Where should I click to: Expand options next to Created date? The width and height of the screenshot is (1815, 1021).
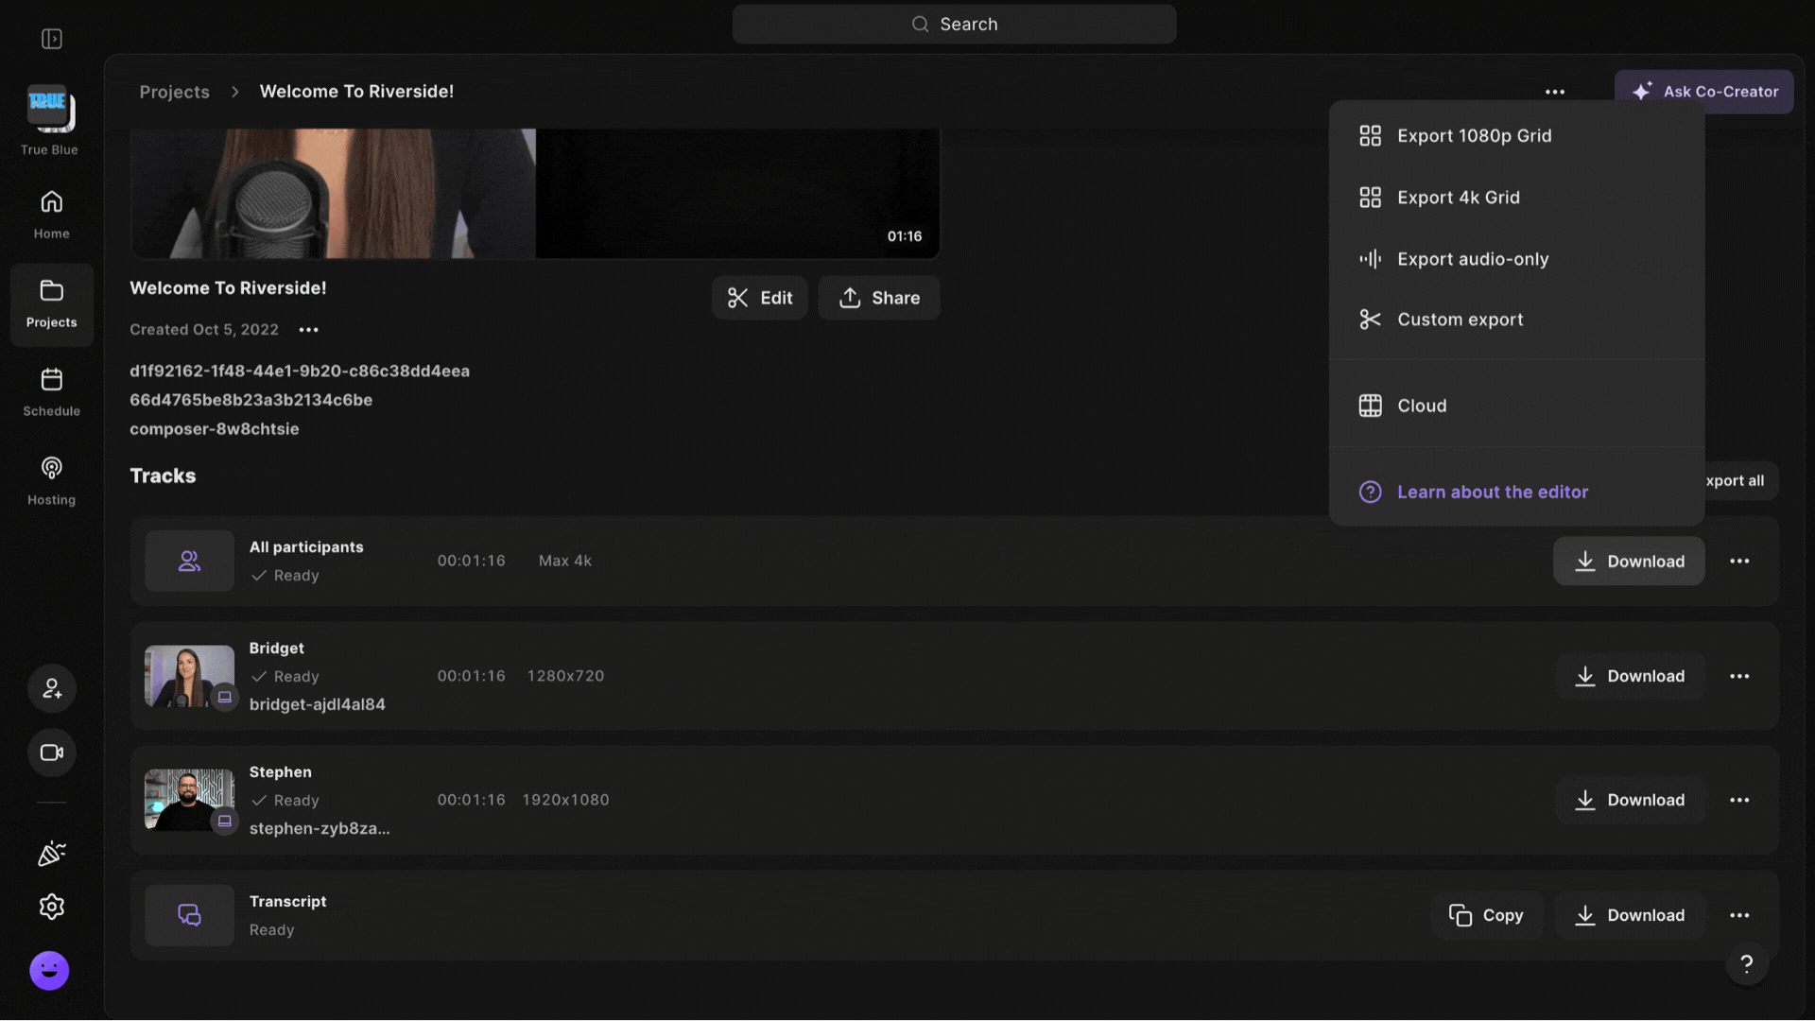coord(308,330)
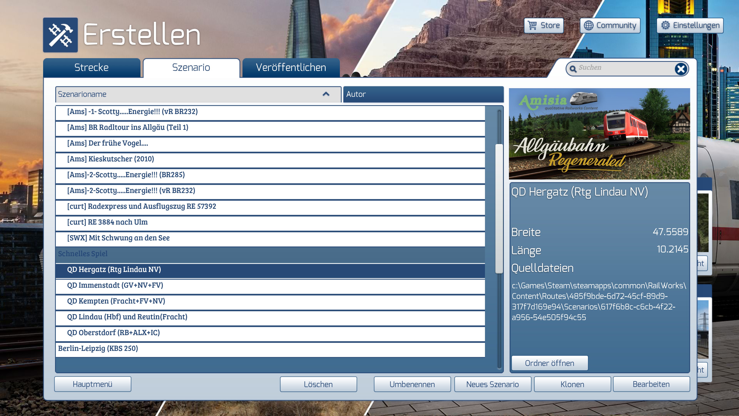Click the search magnifier icon
The image size is (739, 416).
pos(573,69)
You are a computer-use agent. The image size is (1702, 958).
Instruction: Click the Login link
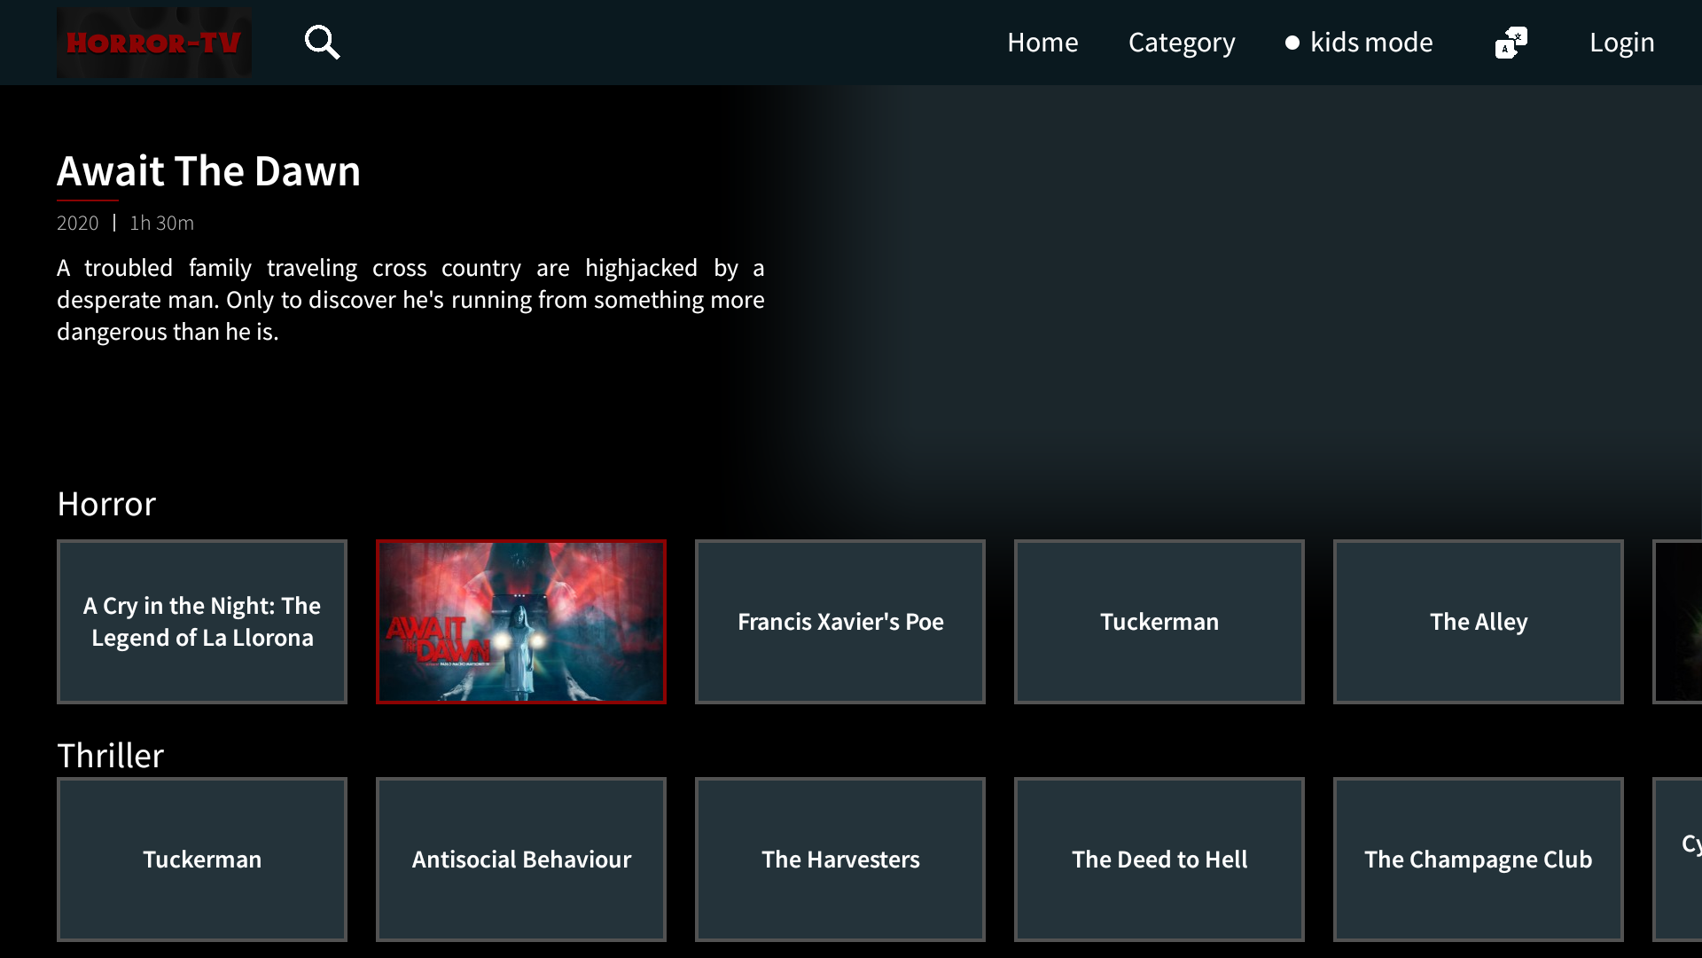click(1621, 42)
•••••
Task directions:
Every entry should be repeated verbatim, with the pictures left out.

Result of the task:
Where should I click to: Expand options next to Created date? The width and height of the screenshot is (1815, 1021).
coord(308,330)
Click the search magnifier icon
The image size is (739, 416).
pos(573,69)
You are a computer-use agent. The image size is (1702, 958).
Instruction: Click the Login link
click(1621, 42)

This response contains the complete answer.